Философы жили и работали в Париже, да и Вольтер еще не отряс его праха со своих ног; все они нередко бывали в гостях у некоторых дам и там могли обмениваться мнениями и взглядами в атмосфере, которая состояла из восторженного восхищения друг другом, смешанного с самой жалкой мелкой завистью — она будоражила мысль. Искусство беседы, в котором так преуспели французы, наверное, ни раньше, ни потом не достигало таких высот, как в разговорах между Вольтером, Вовенаргом, Монтескье, Мариво, Фонтенелем и Гельвецием. Ярче всех блистал, разумеется, Вольтер, с его неистощимым запасом интересных сведений, вспышками заразительного веселья и ласковым расположением к другой звезде — Вовенаргу, в свою очередь питавшему глубокое уважение к гению Вольтера. Светилами поскромнее, но далеко не незаметными, были Мариво, с нетерпением ждавший, чтобы мяч беседы перелетел к нему, Монтескье, ждавший того же, но гораздо спокойнее. Даже Фонтенель, которому перевалило уже за девяносто, всегда имел наготове какую-нибудь подходящую историю или замечание длиной не более минуты, а Гельвеций, предпочитавший слушать, а не говорить, сберегал все это в памяти. Это чудесное развлечение происходило за обеденными столами у нескольких дам — госпожи Жоффрен, Дюдеффан, де Тансен, у мадам Дени, племянницы Вольтера и еще у одной-двух. Одаренная, богатая мадам д’Этиоль всегда любила умных мужчин и идеально подходила на роль хозяйки салона, стать которой и сделалось целью ее жизни. Вероятно, она думала побить старых дам на их собственной территории: ведь она была образованнее мадам Жоффрен, остроумнее мадам Дюдеффан, скромнее мадам де Тансен, богаче мадам Дени и красивее их всех. Потенциальные гости были заранее к ней расположены: Кребильон, Монтескье и Фонтенель бывали у нее в доме, художники Натье и Буше писали ее портреты. Мадам Дюдеффан даже просила президента Эно: «Не изменяйте нам всем с мадам д’Этиоль». Вольтер отзывался о ней с такой гордостью, как будто сам ее создал: «Хорошо воспитана, мила, добра, очаровательна и талантлива... Она родилась с чувствительным и добрым сердцем».

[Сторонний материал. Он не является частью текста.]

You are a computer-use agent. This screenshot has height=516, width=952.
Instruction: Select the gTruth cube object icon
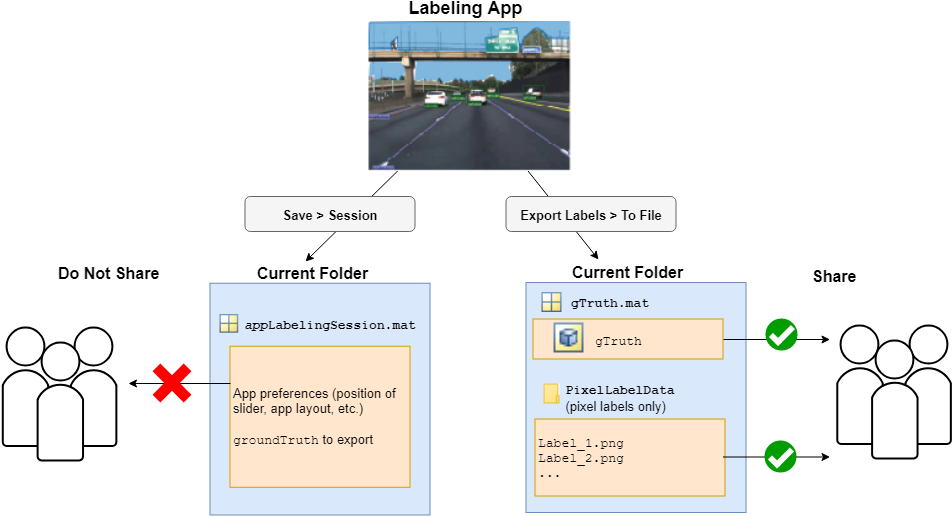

Но мадам д’Этиоль с ее прирожденным светским тактом сумела понять, что молодой женщине недостаточно принимать гостей у себя, надо еще, чтобы принимали ее. Она знала и о том, что писатели любят встречаться с людьми из высшего общества и что салону, где бывает одна только интеллектуальная буржуазия, недостает элегантности. По словам маркизы де Ла Фертэ д’Эмбо, дочери мадам Жоффрен, на пути устремлений мадам д’Этиоль стояло тогда два препятствия. Одним была ее мать, хорошенькая мадам Пуассон, которую принимали в некоторых салонах, например у мадам де Тансен, но зато в других, как у мадам Жоффрен, считали недостаточно благопристойной. Жоффрены жили в четырех домах от отеля де Жевр, и однажды к их ужасу мадам Пуассон с дочерью явились к ним с визитом.

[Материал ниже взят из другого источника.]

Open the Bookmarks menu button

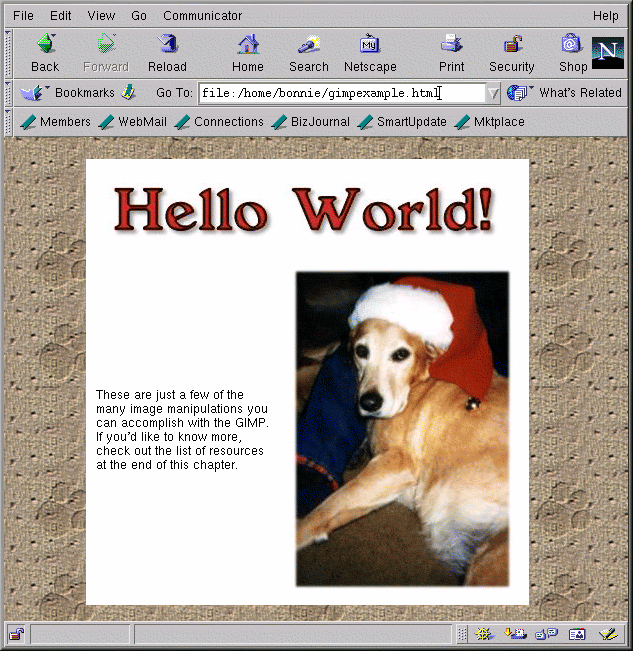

«У матери, — рассказывает мадам де Ла Фертэ д’Эмбо, — была такая скверная репутация, что мы никогда бы не смогли с ней подружиться, но дочь была совсем другое дело. Мне не хотелось показаться грубой, и трудно было встречаться с одной, избегая другую, хотя в конце концов я ухитрилась отдать визит мадам д’Этиоль, но не мадам Пуассон. Мадам д’Этиоль спросила у моей матери, нельзя ли ей приходить почаще, чтобы углубить свое знание света... В Новый год они с мужем посетили меня во время моего туалета и были до того учтивы, что я ее в шутку отругала; зато на следующий Новый год к ее собственному туалету явился весь двор и принцы крови, кланяясь до земли. Я и теперь смеюсь, как подумаю об этом».

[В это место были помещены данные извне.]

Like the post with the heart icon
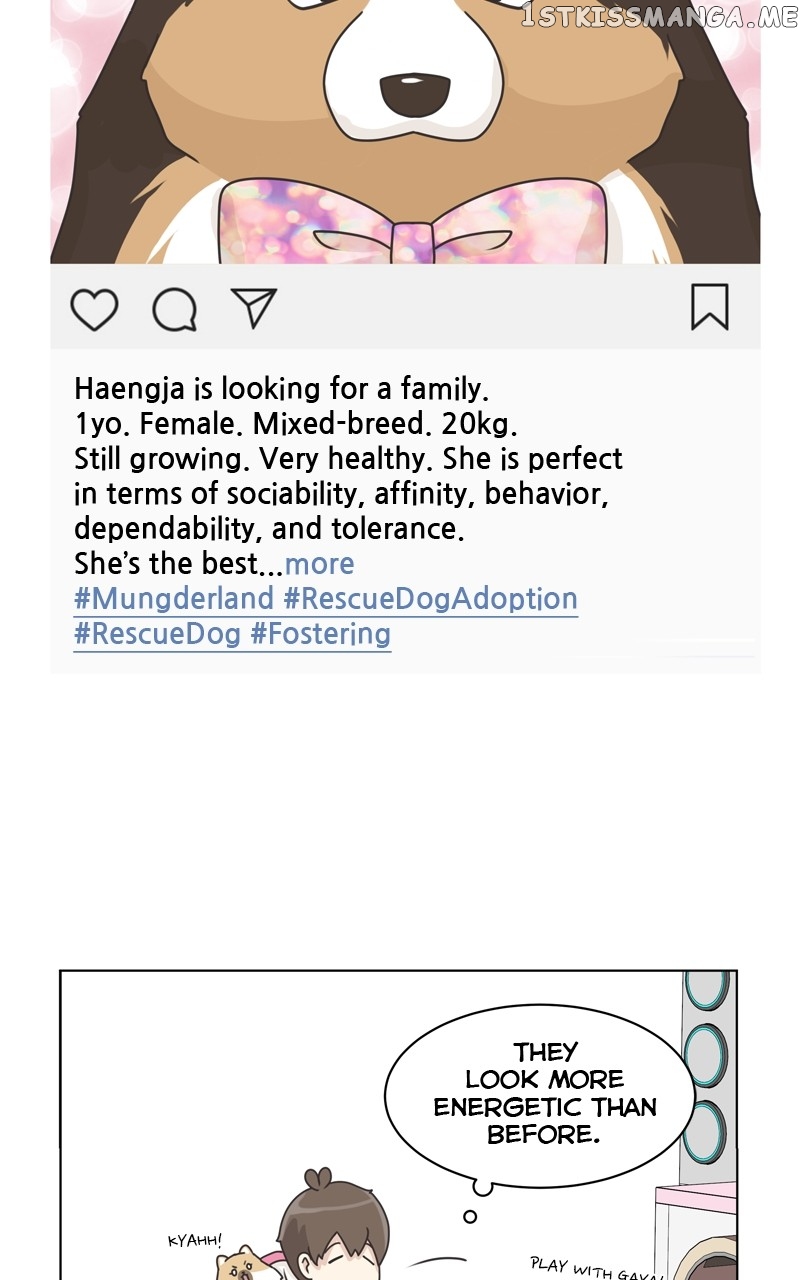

Второе затруднение состояло в том, что господин де Турнем в качестве откупщика вынужден был принимать в особняке де Жевр множество скучных людей, причем жена его племянника выступала в роли хозяйки. Людям веселым и остроумным, вроде аббата де Берни или герцога де Нивернэ, с которыми она часто встречалась и кого хотела бы пригласить, было совсем не место в кругу деловых" знакомых де Турнема.